**WHAT YOU NEED TO DO:** Will you copy out every one of the lines below word for word, leaving the pictures out of your answer?

Records taken from a dataset:
*****

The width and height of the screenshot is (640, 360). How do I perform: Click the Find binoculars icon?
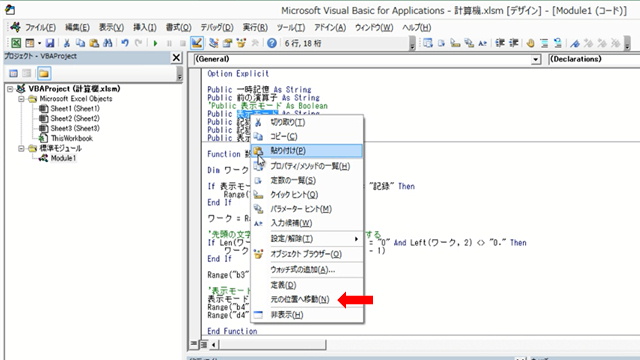[108, 43]
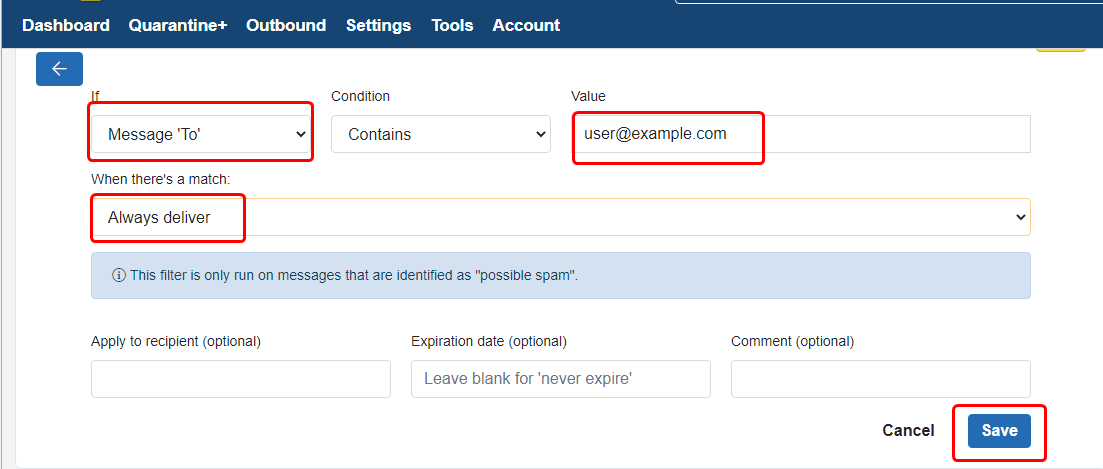Image resolution: width=1103 pixels, height=469 pixels.
Task: Click the Value field containing user@example.com
Action: (800, 134)
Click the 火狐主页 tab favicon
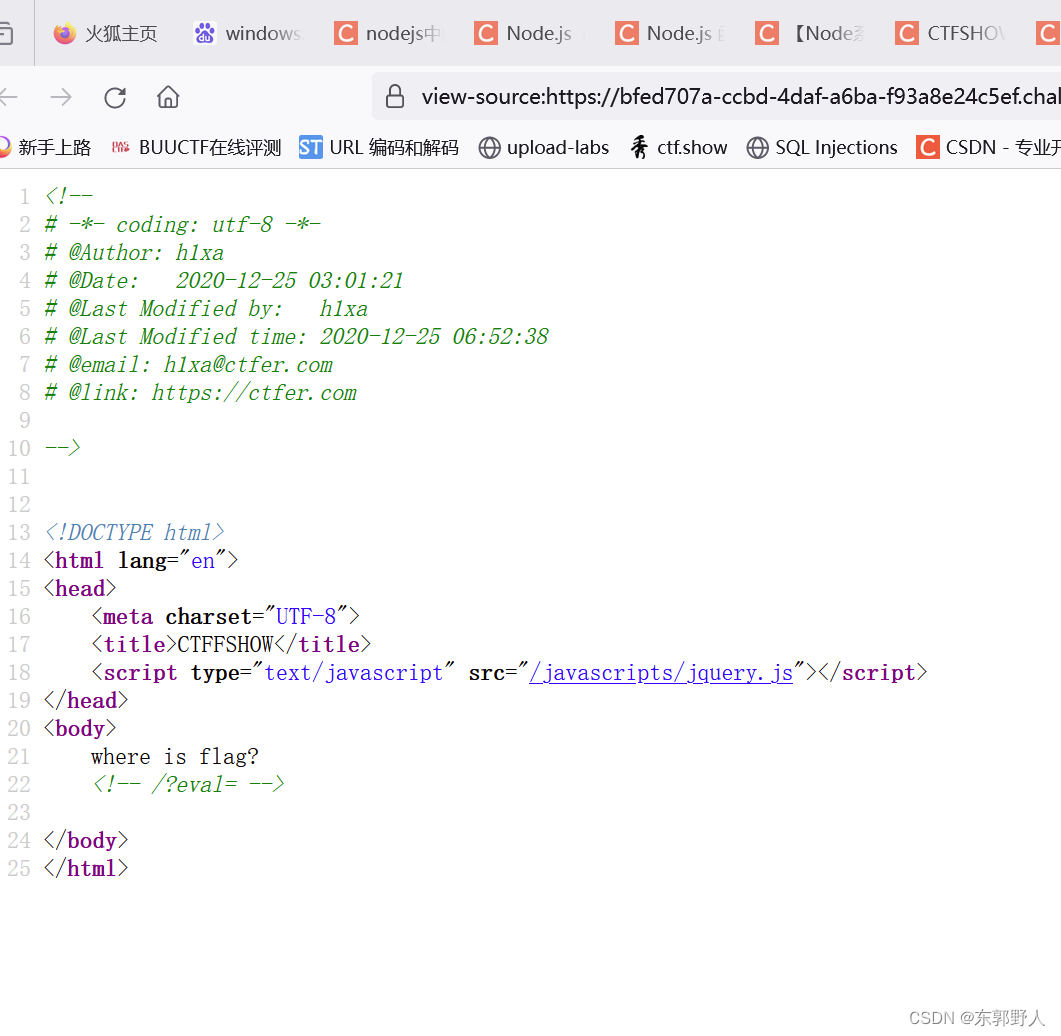The height and width of the screenshot is (1036, 1061). pos(64,33)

*****

**RESULT OF THIS EXERCISE:**
The width and height of the screenshot is (640, 360). How do I perform: Click the Find binoculars icon?
[108, 43]
Image resolution: width=1103 pixels, height=469 pixels.
Task: Click the Value field containing user@example.com
Action: (800, 134)
Click the 火狐主页 tab favicon
The height and width of the screenshot is (1036, 1061). pos(64,33)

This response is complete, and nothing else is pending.